A las seis menos cuarto se vistió sentado al borde de la cama, y


aprovechando que no había nadie a la vista cruzó el patio lo más lejos
posible de donde dormía el gato. Cuando estuvo en la calle le costó
hacerse a la idea de que los innumerables pares de zapatos que le
pasaban a la altura de los ojos no iban a golpearlo y a pisotearlo, puesto
que para los dueños de esos zapatos él no parecía estar allí donde
estaba; por eso las primeras cuadras fueron un zigzag permanente, un
esquive de zapatos de mujer, los más peligrosos por las puntas y los
tacos; después se dio cuenta de que podía caminar sin preocuparse
tanto, y llegó a la esquina antes que su novia. Le dolía el cuello de tanto
alzar la cabeza para distinguir algo más que los zapatos de los
transeúntes, y al final el dolor se convirtió en un calambre tan agudo
que tuvo que renunciar. Por suerte conocía bien los diferentes zapatos y
sandalias de su novia, porque entre otras cosas la había ayudado
muchas veces a quitárselos, de modo que cuando vio venir los zapatos
verdes no tuvo más que sonreír y escuchar atentamente lo que fuera
ella a decirle para responder a su vez con la mayor naturalidad posible.

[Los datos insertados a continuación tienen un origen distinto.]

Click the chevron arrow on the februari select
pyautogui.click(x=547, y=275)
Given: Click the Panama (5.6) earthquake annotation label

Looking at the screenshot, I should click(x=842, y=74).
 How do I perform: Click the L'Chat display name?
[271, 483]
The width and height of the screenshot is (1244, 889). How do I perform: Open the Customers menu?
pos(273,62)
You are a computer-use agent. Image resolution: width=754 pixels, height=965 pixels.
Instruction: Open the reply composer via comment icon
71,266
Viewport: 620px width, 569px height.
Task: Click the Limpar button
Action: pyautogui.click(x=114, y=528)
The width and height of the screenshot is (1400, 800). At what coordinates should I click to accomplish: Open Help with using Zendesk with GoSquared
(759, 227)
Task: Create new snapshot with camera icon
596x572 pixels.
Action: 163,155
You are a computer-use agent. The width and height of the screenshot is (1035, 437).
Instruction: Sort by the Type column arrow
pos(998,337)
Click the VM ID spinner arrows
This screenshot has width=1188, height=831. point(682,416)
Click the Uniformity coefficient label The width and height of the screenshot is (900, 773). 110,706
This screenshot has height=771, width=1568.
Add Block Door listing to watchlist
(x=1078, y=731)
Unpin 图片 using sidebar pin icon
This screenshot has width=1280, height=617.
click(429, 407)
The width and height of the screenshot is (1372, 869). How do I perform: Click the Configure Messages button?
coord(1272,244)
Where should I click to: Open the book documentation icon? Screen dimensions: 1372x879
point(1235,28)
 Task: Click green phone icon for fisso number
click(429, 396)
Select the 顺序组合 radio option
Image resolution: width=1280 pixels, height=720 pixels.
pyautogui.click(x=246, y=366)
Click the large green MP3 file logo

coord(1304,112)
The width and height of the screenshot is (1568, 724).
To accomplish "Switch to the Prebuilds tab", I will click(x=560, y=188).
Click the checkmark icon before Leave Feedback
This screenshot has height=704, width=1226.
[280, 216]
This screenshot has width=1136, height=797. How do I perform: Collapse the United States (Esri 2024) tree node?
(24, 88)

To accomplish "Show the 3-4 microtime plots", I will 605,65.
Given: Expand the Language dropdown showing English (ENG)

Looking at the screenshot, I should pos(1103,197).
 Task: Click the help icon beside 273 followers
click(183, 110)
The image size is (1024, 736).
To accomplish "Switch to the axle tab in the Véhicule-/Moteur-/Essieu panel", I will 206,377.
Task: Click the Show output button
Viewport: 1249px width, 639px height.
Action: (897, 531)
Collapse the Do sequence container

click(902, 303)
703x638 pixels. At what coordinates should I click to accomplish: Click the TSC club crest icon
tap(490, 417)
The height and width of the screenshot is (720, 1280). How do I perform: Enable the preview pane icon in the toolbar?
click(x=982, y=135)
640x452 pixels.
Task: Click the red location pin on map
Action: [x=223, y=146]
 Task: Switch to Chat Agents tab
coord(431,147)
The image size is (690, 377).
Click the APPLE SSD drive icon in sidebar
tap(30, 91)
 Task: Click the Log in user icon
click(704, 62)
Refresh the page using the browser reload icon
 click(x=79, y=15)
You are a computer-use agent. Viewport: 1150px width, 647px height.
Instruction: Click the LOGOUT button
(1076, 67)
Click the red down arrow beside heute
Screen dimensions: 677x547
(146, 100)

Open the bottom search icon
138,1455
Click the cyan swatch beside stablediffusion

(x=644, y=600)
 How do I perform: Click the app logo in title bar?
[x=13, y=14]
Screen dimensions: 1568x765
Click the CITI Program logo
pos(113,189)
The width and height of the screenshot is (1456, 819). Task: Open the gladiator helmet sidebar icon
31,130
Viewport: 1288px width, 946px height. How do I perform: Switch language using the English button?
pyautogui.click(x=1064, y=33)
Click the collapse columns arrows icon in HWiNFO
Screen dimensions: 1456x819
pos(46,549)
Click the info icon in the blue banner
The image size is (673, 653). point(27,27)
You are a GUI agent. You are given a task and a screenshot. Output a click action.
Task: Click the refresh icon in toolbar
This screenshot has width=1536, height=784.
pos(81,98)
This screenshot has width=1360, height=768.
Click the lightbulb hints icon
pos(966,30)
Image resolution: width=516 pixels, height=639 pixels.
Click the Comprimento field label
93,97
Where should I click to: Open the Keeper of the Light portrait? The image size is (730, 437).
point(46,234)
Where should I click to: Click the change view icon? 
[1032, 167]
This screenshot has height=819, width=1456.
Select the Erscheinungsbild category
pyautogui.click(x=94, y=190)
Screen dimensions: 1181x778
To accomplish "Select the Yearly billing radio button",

Pero su novia no decía nada esa tarde, cosa bien extraña en ella; los
zapatos verdes se habían inmovilizado a medio metro de sus ojos y
aunque no sabía por qué tuvo la impresión de que su novia estaba como
esperando; en todo caso el zapato derecho se había movido un poco
hacia adentro mientras el otro sostenía el peso del cuerpo; después
hubo un cambio, el zapato derecho se abrió hacia afuera mientras el
izquierdo se afirmaba en el suelo. “Qué calor ha hecho todo el día”, dijo
él para abrir la conversación. Su novia no le contestó, y quizá por eso
sólo en ese momento, mientras esperaba una respuesta trivial como su
frase, se dio cuenta del silencio. Todo el bullicio de la calle, de los tacos
golpeando en las baldosas hasta un segundo antes: de golpe nada. Se
quedó esperando un poco y los zapatos verdes avanzaron levemente y
volvieron a inmovilizarse; las suelas estaban ligeramente gastadas, su
pobre novia tenía un empleo mal remunerado. Enternecido, queriendo
hacer algo que le probaba su cariño, rascó con dos dedos la suela más
estropeada, la del zapato izquierdo; su novia no se movió, como si
siguiera esperando absurdamente su llegada. Debía ser el silencio que le
daba la impresión de estirar el tiempo, de volverlo interminable, y a la
vez el cansancio de sus ojos tan pegados a las cosas iba como alejando
las imágenes. Con un dolor insoportable pudo todavía alzar la cabeza
para buscar el rostro de su novia, pero sólo vio las suelas de los zapatos
a tal distancia que ya ni siquiera se notaban las imperfecciones. Estiró
un brazo y luego el otro, tratando de acariciar esas suelas que tanto
decían de la existencia de su pobre novia; con la mano izquierda alcanzó
a rozarlas; pero ya la derecha no llegaba, y después ninguna de las dos.
Y ella, por supuesto, seguía esperando.